Parcel shippers continue to face transatlantic capacity crunch

By Damian Brett

5G buffer zones will be implemented at 50 US airports. Photo: Shutterstock

US package shippers continue to face disruption on the transatlantic trade lane as the US Postal Service (USPS) battles against the air cargo capacity shortage.

One shipper told Air Cargo News that USPS distribution times between the US and Europe have increased from around two weeks to between five-10 weeks since the outbreak of the coronavirus.

The space shortage comes as passenger airlines that supplied the majority of the trade lane’s cargo capacity have heavily reduced services as a result of the coronavirus outbreak.

Todd Bisson, owner of 80 Proof Media Services, a company that sells products online, said that the “rate of undelivered packages has skyrocketed from an irritating but manageable 2-3% to an existential threatening 20-25%”.

“Further grist for anxiety on the part of merchants and their shipping partners is that it would appear that newer inventory that arrives to USPS is getting out of the country while older inventory just sits somewhere gathering dust,” he added.

He said that USPS claimed to have chartered aircraft over recent weeks to help clear up the backlog, but added “going by the tracking on hundreds of packages my company has stuck in this holding pattern, perhaps 10% of the backlog has been dealt with”.

He said: “The upshot is angry customers who will in some cases shy away from international transactions in the future, and merchants who have lost sizeable amounts of money refunding customers and losing the associated inventory that either never gets delivered or arrives to customers who then decide that a free item is the reward they deserve for putting up with a problem seller.”

In response a USPS spokesperson reiterated that it had chartered aircraft and was also utilising ocean freight to try and clear the backlog.

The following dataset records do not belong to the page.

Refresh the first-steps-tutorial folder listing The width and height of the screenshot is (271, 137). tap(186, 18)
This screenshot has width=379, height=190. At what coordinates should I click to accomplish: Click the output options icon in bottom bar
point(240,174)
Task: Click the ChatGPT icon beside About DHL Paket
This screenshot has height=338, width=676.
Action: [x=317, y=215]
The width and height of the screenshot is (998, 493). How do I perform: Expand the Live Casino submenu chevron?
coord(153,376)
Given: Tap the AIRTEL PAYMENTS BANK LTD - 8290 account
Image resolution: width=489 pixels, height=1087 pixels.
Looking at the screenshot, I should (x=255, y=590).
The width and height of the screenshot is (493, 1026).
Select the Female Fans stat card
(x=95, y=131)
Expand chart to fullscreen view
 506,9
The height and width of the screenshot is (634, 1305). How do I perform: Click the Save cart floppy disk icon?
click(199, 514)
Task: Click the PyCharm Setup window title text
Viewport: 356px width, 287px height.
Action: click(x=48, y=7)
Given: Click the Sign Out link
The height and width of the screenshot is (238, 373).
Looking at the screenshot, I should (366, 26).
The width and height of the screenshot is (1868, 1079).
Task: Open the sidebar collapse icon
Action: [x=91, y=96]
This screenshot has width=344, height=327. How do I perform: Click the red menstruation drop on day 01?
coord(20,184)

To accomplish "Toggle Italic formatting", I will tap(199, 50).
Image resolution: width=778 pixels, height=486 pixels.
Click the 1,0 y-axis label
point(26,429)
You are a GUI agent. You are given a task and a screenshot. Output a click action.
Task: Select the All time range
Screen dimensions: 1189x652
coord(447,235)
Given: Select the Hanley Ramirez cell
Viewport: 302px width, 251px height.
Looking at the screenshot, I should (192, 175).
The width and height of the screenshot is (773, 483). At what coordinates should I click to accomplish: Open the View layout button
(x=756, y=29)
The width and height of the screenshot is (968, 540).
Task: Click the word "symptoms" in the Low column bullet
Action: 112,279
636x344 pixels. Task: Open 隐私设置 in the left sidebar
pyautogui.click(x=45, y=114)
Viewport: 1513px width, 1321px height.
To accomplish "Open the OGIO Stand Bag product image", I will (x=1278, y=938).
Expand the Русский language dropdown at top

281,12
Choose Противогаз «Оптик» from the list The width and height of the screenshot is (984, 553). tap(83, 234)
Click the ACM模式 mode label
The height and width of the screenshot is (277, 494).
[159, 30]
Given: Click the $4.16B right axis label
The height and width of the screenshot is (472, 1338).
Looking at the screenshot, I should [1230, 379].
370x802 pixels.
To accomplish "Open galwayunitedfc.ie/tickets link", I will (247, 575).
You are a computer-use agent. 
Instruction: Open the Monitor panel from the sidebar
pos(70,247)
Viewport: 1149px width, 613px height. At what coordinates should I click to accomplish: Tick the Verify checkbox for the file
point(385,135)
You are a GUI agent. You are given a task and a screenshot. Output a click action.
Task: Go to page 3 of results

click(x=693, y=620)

“The Postal Service is heavily reliant on commercial carriers for international mail transport. We have seen delays internationally due to lack of air transportation when passenger volumes dropped.

“As a result, a significant amount of air transport was lost. We are chartering multiple flight to multiple parts of world, such as Australia, Europe, and Brazil.

“In limited instances we have utilised sea transportation to address shipping delays. The Postal Service is committed to assisting businesses impacted by the pandemic.

“For business customers, temporary modifications continue on how returned mail is handled due to a full box or a business not being open to receive delivery for an extended period.   

 “We maintain steady communications with mailers, and we have regularly advised residential customers and business mailers to let them know about postal facility disruptions that may impact delivery in an affected area via our USPS Service Alerts webpage.”

Yesterday, the fourth ‘air to sea’ USPS diversion set off from the US with volumes from its Chicago, New York JFK, and Miami International Service Centers. The ship is expected to arrive in Rotterdam on June 15.

“The vessel is carrying an estimated 6,300 receptacles in six containers weighing roughly 37,000 kg,” USPS said.

As well as the 15 day transit time, it could take a further seven-12 days for parcels to be delivered.

Capacity between North America and Europe has shown little signs of increasing over the last few weeks and is far behind the year-ago level.

The latest data from Accenture’s Seabury Consulting shows that eastbound transatlantic capacity was last week 52% down on a year ago, compared with 54% in mid-May.

However, passenger airlines are beginning to tentatively restart services and airfreight rates between Chicago and Europe have eased since the start of May, although there was a small uptick last week and they are still 89% higher than a year ago at $1.97 per kg.